According to a second aspect the present invention consists in a method of decompressing a digital image from a compressed bit stream created by the method set out above, the decompression method including the steps of:
a) Unpacking the layered compressed bit-stream to recover the truncated embedded bit-streams corresponding to each code-block.
b) Decoding and assembling the code-blocks into a set of frequency bands.
c) Synthesising a reconstructed image from the frequency bands through the inverse transform.
Preferably in the decoding method, the blocks are decoded on demand, as the relevant frequency band samples are requested by the inverse transform. Preferably also, the synthesis operation proceeds incrementally, requesting frequency samples and using them to synthesise new image samples, as those image samples are requested by the application.

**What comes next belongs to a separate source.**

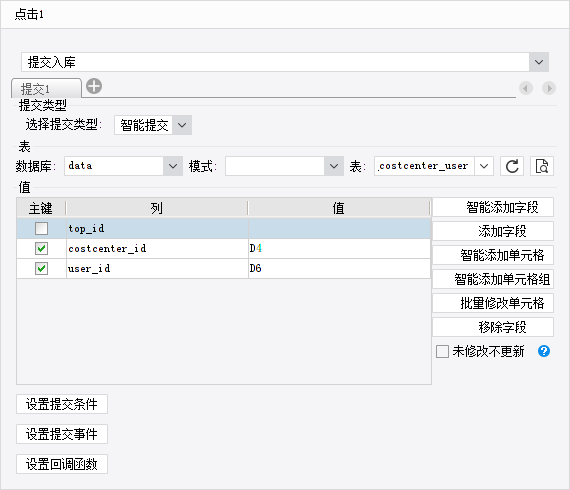Uncheck primary key for costcenter_id
The image size is (570, 490).
(41, 249)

In various embodiments of the invention, the transform may be a Wavelet transform a Wavelet packet transform, a Discrete Cosine Transform, or any number of other space-frequency transforms which will be familiar to those skilled in the art. In the preferred embodiment of the invention, a Wavelet transform is used, having the well-known Mallat decomposition structure. Also, in the preferred embodiment, the transform is implemented incrementally, producing new frequency band samples whenever new image samples become available, so as to minimise the amount of image or frequency band samples which must be buffered in working memory. Either or both systems may be physically implemented either in hardware or as a general purpose processor executing software instructions.